An excerpt from Jordan Mechner's comic strip, Replay, Memoirs of a Family.
An excerpt from Jordan Mechner’s comic strip, Replay, Memoirs of a Family. -Jordan Mechner

The story of “Prince of Persia” marked several generations of players

Jordan Mechner will have marked the history of video games. The techniques he used to Prince of Persia, long before motion capture, its atmosphere and its sobriety (no frills on the screen, in this game) have inspired many developers. The story he tells, that of an adventurer trying to escape the guards of an evil vizier, has also marked several generations of players. Was it a way of evoking the fate of his brave grandfather? “It’s something that I absolutely did not realize at the time, explains Jordan Mechner. It was while working on this comic that I realized that there was perhaps a link between the story told by the game, and that of my family. The hero is a refugee, prisoner of a dungeon, who must escape. The link with my grandfather’s destiny, I realize today…”

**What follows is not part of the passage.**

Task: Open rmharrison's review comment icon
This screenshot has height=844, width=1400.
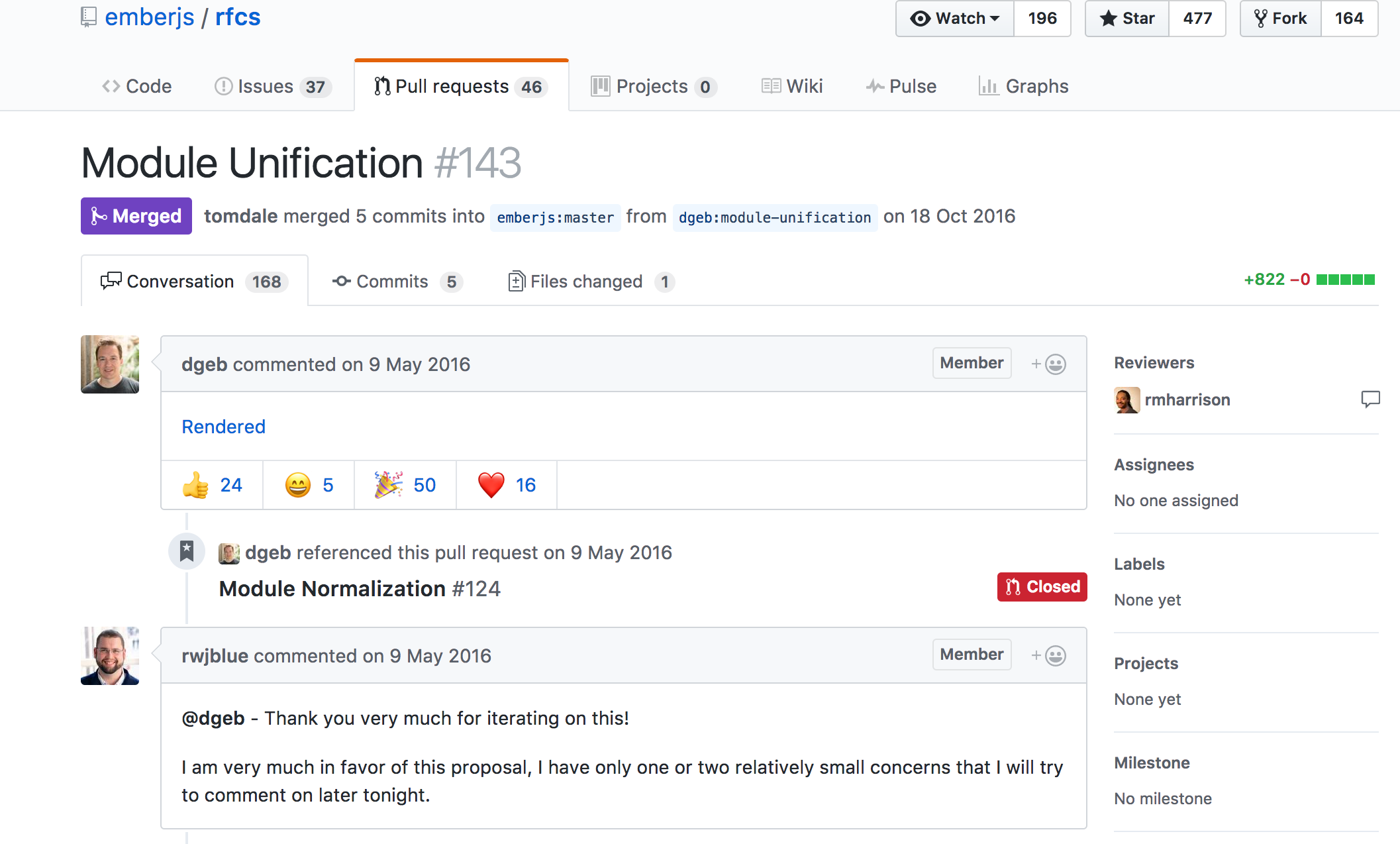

This is not the only coincidence, at Mechner-Ziegler. On his Apple II, developing Prince of Persia, Jordan Mechner unknowingly coded a little something that marked the life of his grandfather a few decades earlier. We won’t spoil anything, of course. But the end of this story will leave you, for sure, speechless.

Replay, Memories of a family, by Jordan Mechner (Editions Delcourt/Shampooing), 29 euros (19 euros digitally). More information here.